Bay rum is a type of cologne and aftershave lotion.
Other uses include as under-arm deodorant and as a fragrance for shaving soap, as well as a general astringent.

Origins
It is a distillate that was originally made in Saint Thomas "and probably other West Indian islands" from rum and the leaves and/or berries of the West Indian bay tree, Pimenta racemosa.

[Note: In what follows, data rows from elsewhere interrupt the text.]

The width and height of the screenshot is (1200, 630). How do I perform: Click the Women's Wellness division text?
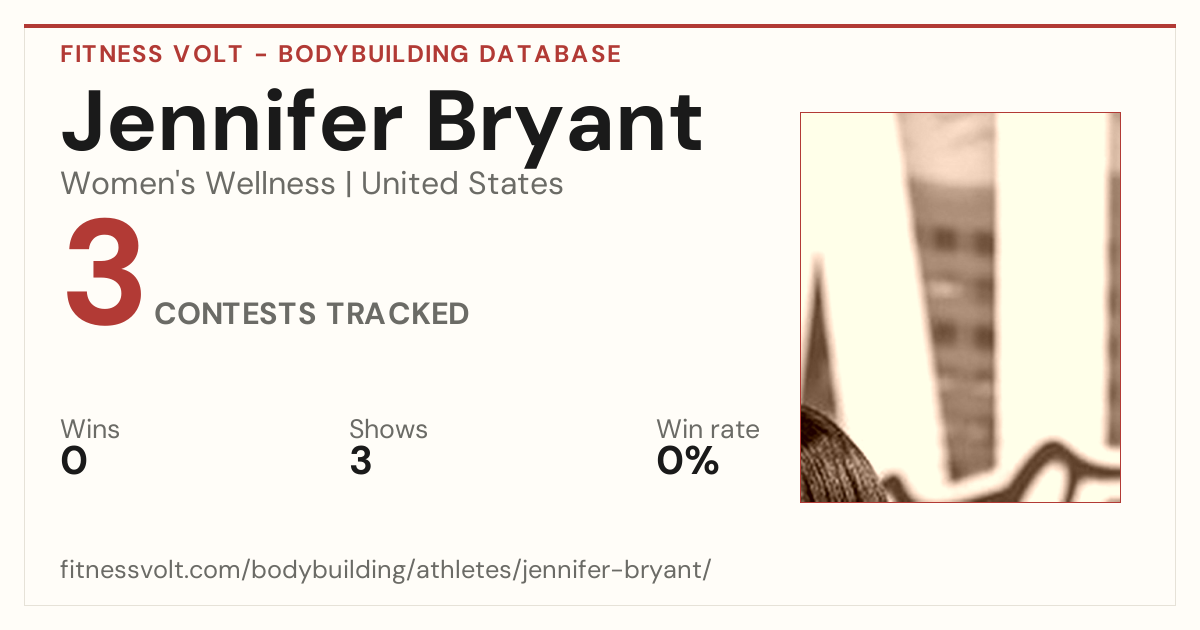point(198,184)
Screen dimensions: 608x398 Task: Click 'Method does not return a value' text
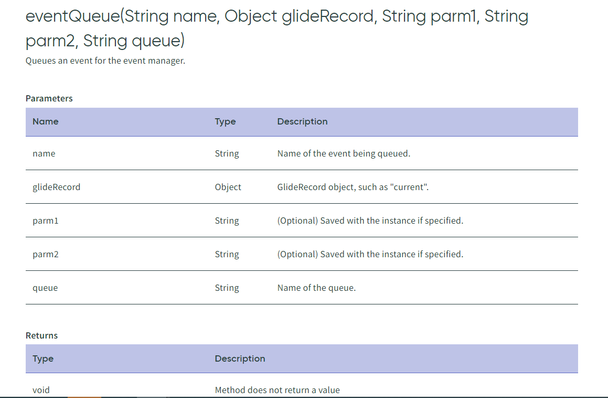[277, 390]

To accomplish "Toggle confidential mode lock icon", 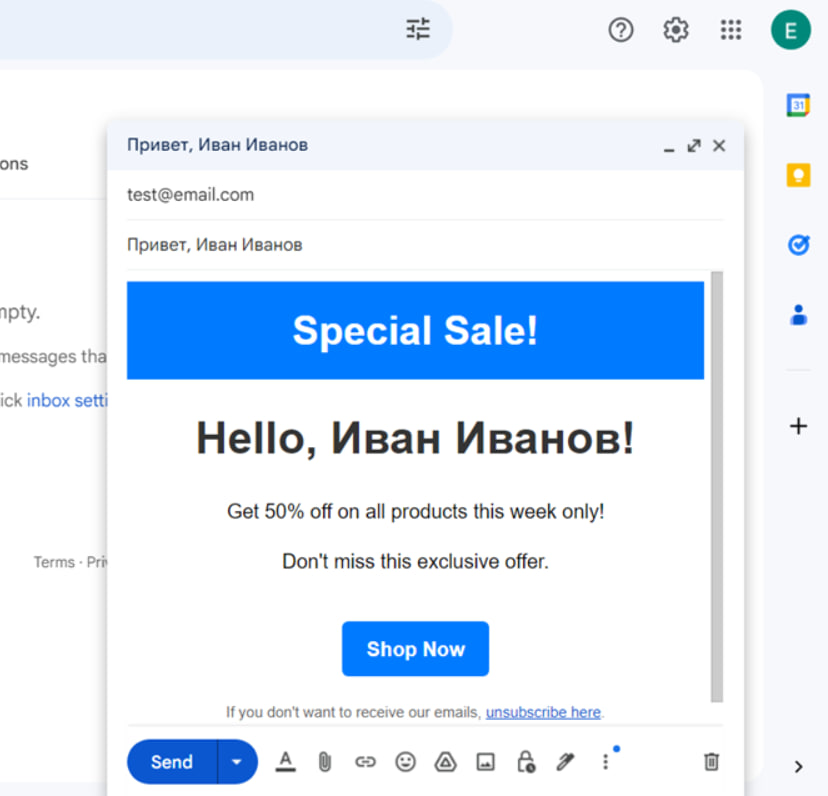I will (526, 762).
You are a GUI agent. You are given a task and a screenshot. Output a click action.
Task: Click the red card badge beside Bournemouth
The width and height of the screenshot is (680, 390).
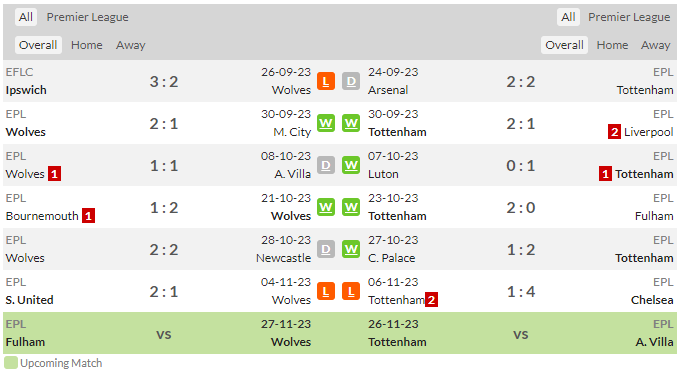(x=88, y=216)
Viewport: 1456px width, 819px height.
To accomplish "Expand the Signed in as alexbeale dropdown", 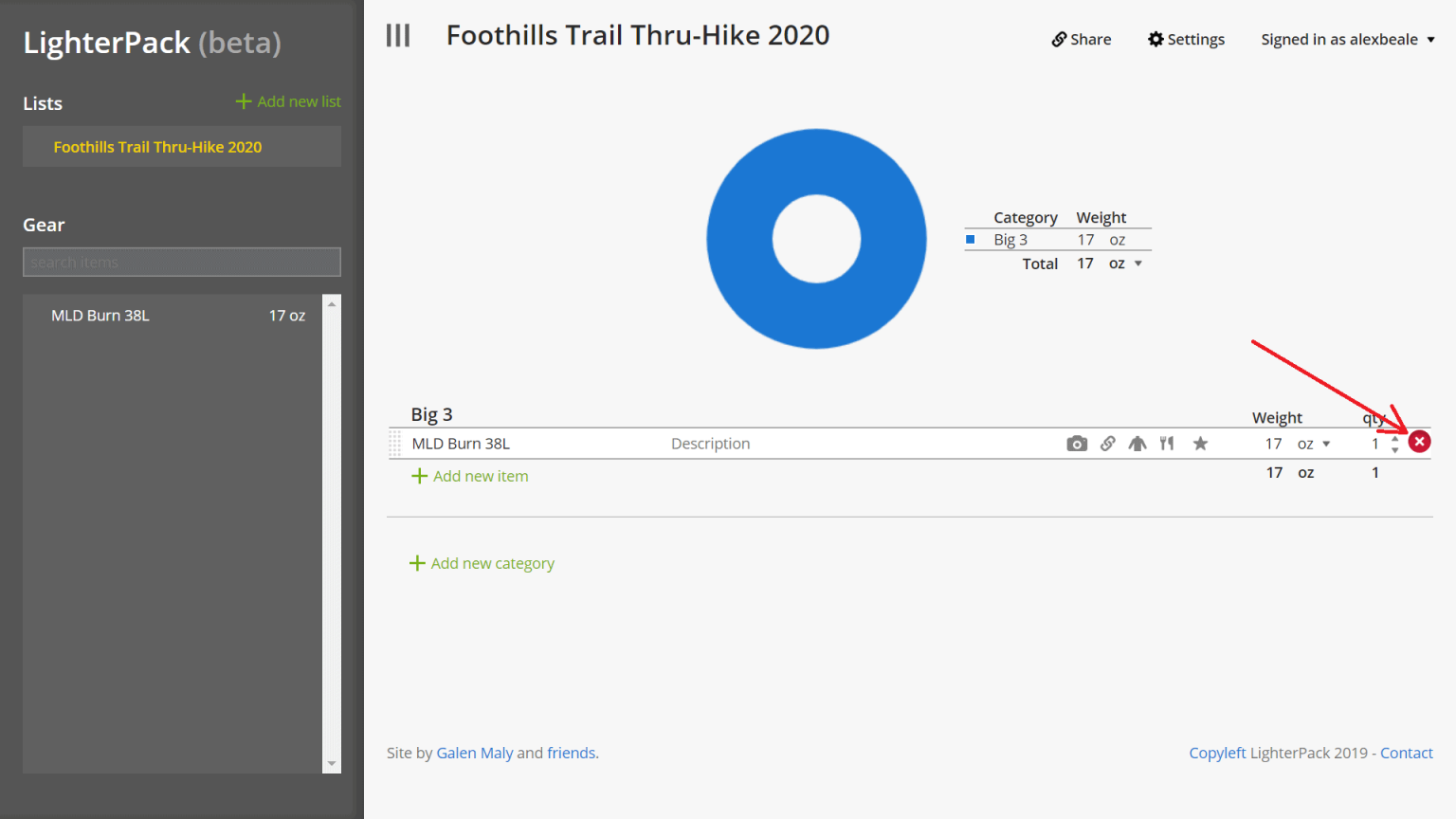I will pyautogui.click(x=1347, y=39).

John Maisch identified the leaf in the herbarium at the Philadelphia Academy of Natural Sciences, collected in Saint Croix, "by the late Dr. Griffith", which was identified as Myrcia acris, now transferred to the genus Pimenta. Maisch added that it was "very probable that various species are made use of for the same purpose." According to an 1889 reference, other ingredients may be citrus and spice oils, the most common being lime oil and oil of cloves. A drop of oil of cloves is added to two parts bay oil and one part pimento oil in one of two recipes for bay rum; the aromatics are steeped in alcohol and as a last step an equal part of "good rum" is added, and cinnamon.

Popularity

It was first made fashionable in New York and other American cities before it was available in Europe. This Rexall bay rum example (pictured) from the Prohibition era in the United States was labeled "for external use only", but with 58% grain alcohol it was often used as a legal, if somewhat toxic, source of beverage alcohol. A 1933 recording by Ashley & Foster references drinking bay rum purchased from the Raylass Chain department store in Gastonia, North Carolina.

Products
Proprietary bay rum lotions are produced by labs in several West Indian countries, as well as American and European fragrance companies. The original bay rum from St. Thomas by A. H. Riise continues to be produced locally in the US Virgin Islands by the West Indies Bay Company.

The bay laurel, the "bay leaves" in common culinary use, are from a completely unrelated species, Laurus nobilis, and not the West Indian bay tree. Bay laurel can be used to produce a similar, although not identical, product.